La rétinite pigmentaire est une des maladies neurodégénératives rétiniennes les plus répandues dans le monde occidental. Dans cette maladie, la couche des photorécepteurs dégénère ce qui abouti à long terme à la perte de la fonction visuelle. L’utilisation de la thérapie cellulaire visant à remplacer les cellules dégénérées par une méthode de transplantation semble donc appropriée. Nous utilisons des modèles murins de dégénérescence rétinienne mimant la rétinite pigmentaire. Dans ceux-ci, nous transplantons des cellules souches rétiniennes (CSRs) dans le vitré ou dans l’espace sou-rétinien de l’œil. Ceci nous permet d’une part de caractériser le potentiel des ces cellules à se différencier dans un microenvironnement naturel et d’autre par d’évaluer la faisabilité d’une telle technique. Dans nos conditions, les cellules souches rétiniennes injectées dans la rétine de souris ont montré une préférence migratoire pour la couche des cellules ganglionnaires ainsi qu’une préférence de différenciation en cellules gliales. Néanmoins nous avons observé une différenciation faible de ces cellules en neurones rétiniens, plus particulièrement en cellules ganglionnaires et en de rares cas en photorécepteurs (Canola et al 2007). Ces résultats indiquent que les CSRs maintiennent la capacité de se différencier in vivo en cellules rétiniennes. Il apparaît également que la rétine durant la dégénérescence ou à un stade terminal de la maladie ne fournit pas les signaux nécessaires pour induire une différenciation massive des CSRs en photorécepteurs. Ceci suggère que les transplantations de CSRs ne semblent pas suffisantes pour restaurer la fonction dans une rétine malade. Ainsi la transplantation de photorécepteurs déjà différenciés in vitro semble plus approprié pour obtenir une intégration dans la couche des photorécepteurs.

10.08.10

  

 

Biomatériaux et cellules souches de la rétine
(Meta Djojosubroto)

Nous avons montré que des cellules souches de la rétine (CSRs) peuvent être isolées de la population de glie radiaire provenant de rétine de souris à la naissance (Angénieux et al. 2006, Mehri-Soussi et al. 2006). Cependant, nous avons montré que ces cellules dérivées de CSRs engagées vers la voie de différentiation en photorécepteurs ont une faible capacité de survie et d’intégration après une greffe (Canola & Arsenijevic 2007). Une manière de contrôler la differentiation cellulaire et de circonvenir à l’environnement hostile de l’hôte est de transplanter des CSRs en présence de biomatériaux. En collaboration avec le laboratoire du Professeur Jeffrey Hubbell (Laboratory of Regenerative Medicine & Phamacobiology, EPFL), nous testons des polymères synthétiques biodégradables basés sur des hydrogels poly(ethylene glycol)(PEG) qui imitent les matrices extracellulaires naturelles (Lutolf & Hubbell 2003). Le polymer est d’abord incubé avec un peptide pour l’adhésion cellulaire et ensuite forme des liaisons avec des peptides portants des sites de clivages pour les matrix metalloproteinases (MMPs).

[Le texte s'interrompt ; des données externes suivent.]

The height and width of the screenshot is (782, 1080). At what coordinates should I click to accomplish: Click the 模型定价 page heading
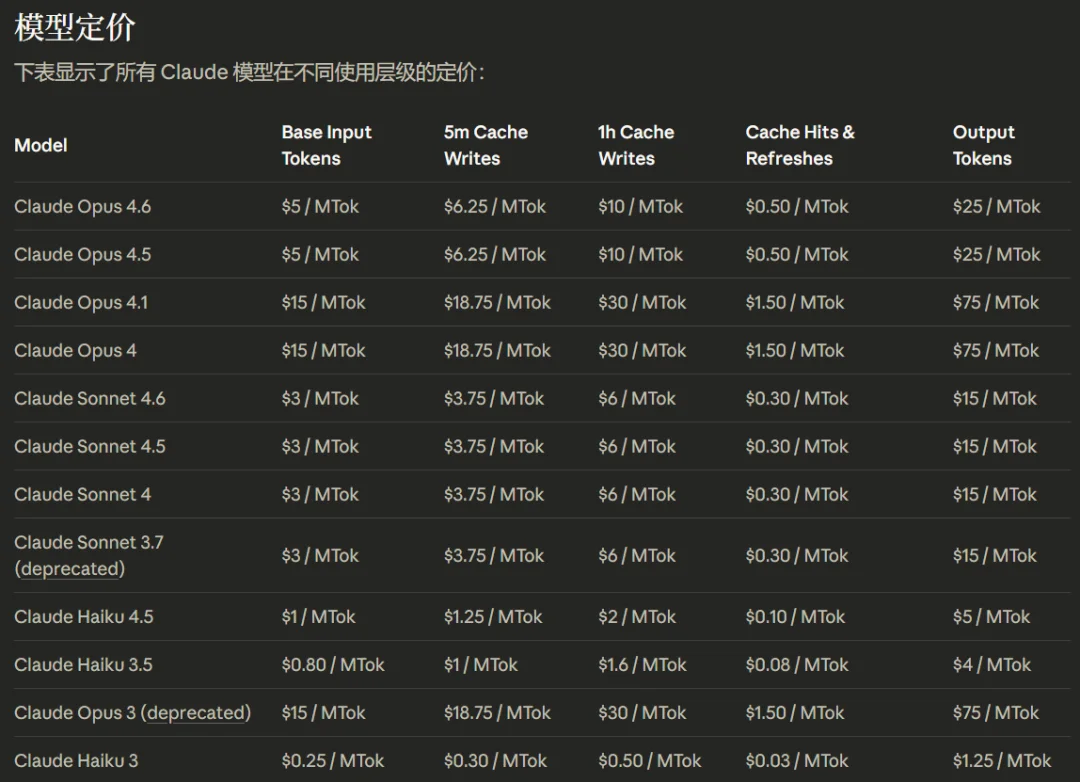[75, 28]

Nous avons observé qu’avec l’addition de facteurs de croissance (EGF et FGF2) et de peptides d’adhésion cellulaire (RGD et/ou laminin), les CSRs dérivés de la glie radaire peuvent survivre et proliférer dans des gels en 3 dimensions. Ces cellules maintiennent l’expression des gènes Nestin (marqueur de progéniteur neuronal) et Pax6 (régulateur de développement de l’œil et de prolifération des CSRs). Nos expériences montrent aussi la possibilité de différencier les CSRs en neurones rétiniens. Ces résultats préliminaires dévoilent le potentiel de générer un tissu biosynthétique enrichi en cellules engagées vers la voie de différentiation en photorécepteur qui pourrait être utilisés pour des études de transplantations.